The opinion of the court was delivered by: John E. Simko United States Magistrate Judge

ORDER RE: ATTORNEY FEES

(DOCS. 129 & 120)

Pending is the matter of Sanford's attorney fees incurred for opposing plaintiff's fourth motion to compel.*fn1 The subject of the motion to compel was an e-mail which Dr. Benson sent in June of 2006.

If the motion is denied, the court . . . must, after giving an opportunity to be heard, require the movant, the attorney filing the motion, or both to pay the party . . . who opposed the motion its reasonable expenses incurred in opposing the motion, including attorney's fees.*fn2 From the beginning Sanford's response to Benson's discovery request about the e-mail has remained the same: "defendants are searching to determine whether such email copies exist and may be retrieved."*fn3 Judge Duffy considered Benson's third motion to compel. She allowed Benson to take depositions to try to find the June 2006 e-mail and she imposed sanctions against Sanford for engaging in informal discovery rather than responding according to the Federal Rules of Civil Procedure.*fn4 Benson then took depositions from three Sanford employees about the June 2006 e-mail.*fn5 Benson then filed her fourth motion to compel, which included a request for sanctions from Sanford.*fn6

Sanford's regular business practice is to automatically purge e-mails from the system every 90 days. Network backup tapes are kept which would allow an e-mail to be retrieved for an additional two months. After that, the backup tape is written over with new information and it would be "highly unlikely" that anyone could ever retrieve an e-mail unless it was printed or stored somewhere besides the e-mail system's inbox, deleted or sent folders. Under the e-mail retention policy, the latest date an e-mail written in June of 2006 could be retrieved from the network would have been December of 2006. Benson's complaint was filed May 22, 2008.*fn7 Her charge of discrimination was filed on October 22, 2007.*fn8

At the time Benson filed her fourth motion to compel she knew from the deposition testimony that the e-mail was most likely purged from Sanford's system before she made her first claim.
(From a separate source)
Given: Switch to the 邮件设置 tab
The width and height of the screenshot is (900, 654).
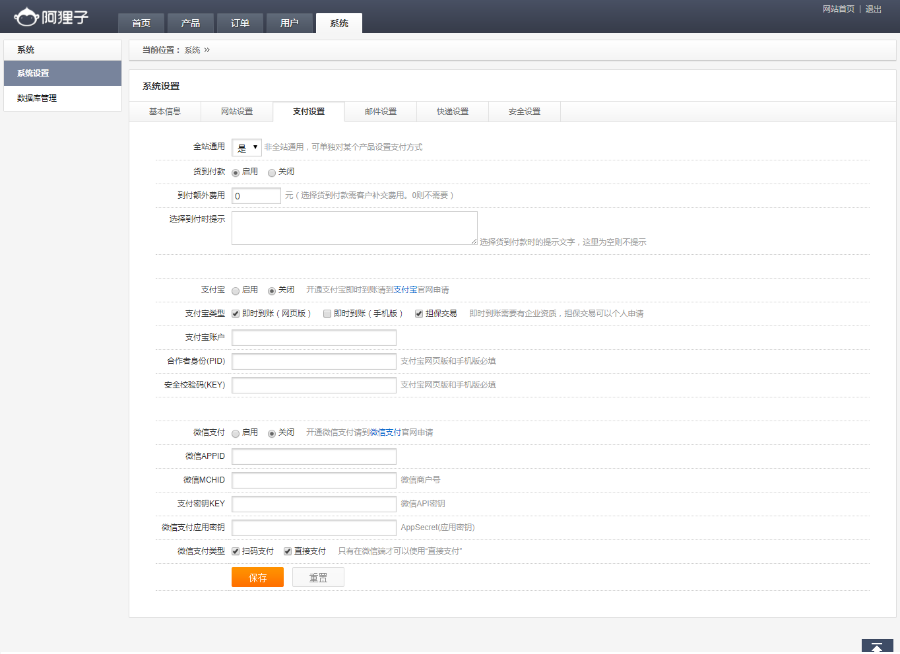Looking at the screenshot, I should [x=381, y=111].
She knew there were no hard drives where the e-mail could reasonably be expected be found. She knew that no hard copies of the e-mail could be found. She knew the e-mail could not reasonably be expected to be found on Sanford's network or Sanford's backup of the network. Nonetheless, she filed a motion to compel.
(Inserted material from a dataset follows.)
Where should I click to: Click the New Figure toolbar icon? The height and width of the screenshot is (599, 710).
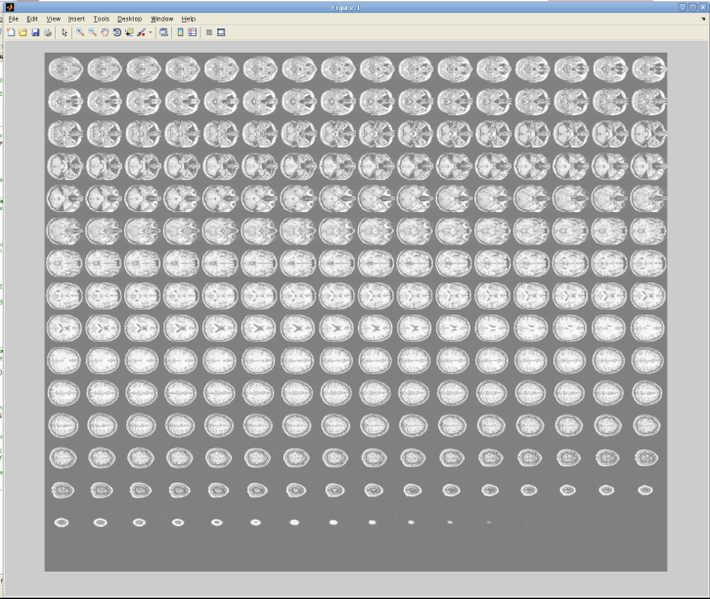pyautogui.click(x=11, y=32)
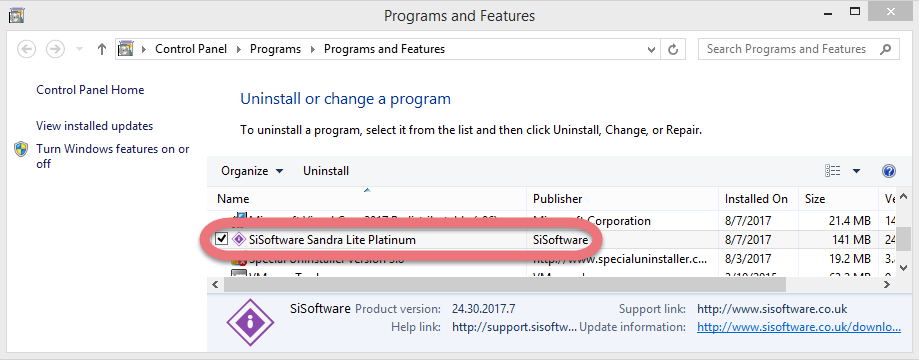Click the SiSoftware Sandra purple diamond icon

click(x=239, y=239)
Benson argues her motion was brought in good faith.*fn9 She argues the motion was justified because the depositions "revealed that Sandford (sic) had not looked for the email on the network and had no intention of doing so."*fn10 She referred to deposition testimony of Brockhuis that the purge policy does not apply to folders other than the inbox, sent, and deleted folders. Benson argues, therefore, that if "Landeen moved the email out of the inbox, sent or deleted folders into another folder, the email would exist indefinitely on the network."*fn11 "Sandford (sic) should have someone from the IT department that has access to Landeen's email files check the network to see if the email exists in another folder outside of the inbox, sent and deleted folders."*fn12

But, it is "highly unlikely" that the alleged e-mail would have been downloaded to a separately created folder because IT instructs Sanford employees not to do that.*fn13 Furthermore Landeen, the person to whom the June 2006 e-mail was directed, testified she did not typically print her e-mails nor did she do anything with them other than leave them in her inbox, i.e. she did not create a separate folder in which to keep this or other e-mails.*fn14 Under these circumstances Benson's motion to compel was not substantially justified, and there are no other circumstances which make an award of expenses unjust.*fn15 Future discovery about this e-mail is prohibited without an order from the court inasmuch as Benson has had ample opportunity to obtain the information by discovery in this action.*fn16

Under Federal Rules of Civil Procedure 37(a)(5)(B) and 26(b)(2)(C)(ii) it is ORDERED that Sanford is awarded from counsel for Dr. Benson the amount of $1,617*fn17 and

IT IS FURTHER ORDERED that no future discovery can be conducted about the June 2006 e-mail without a court order.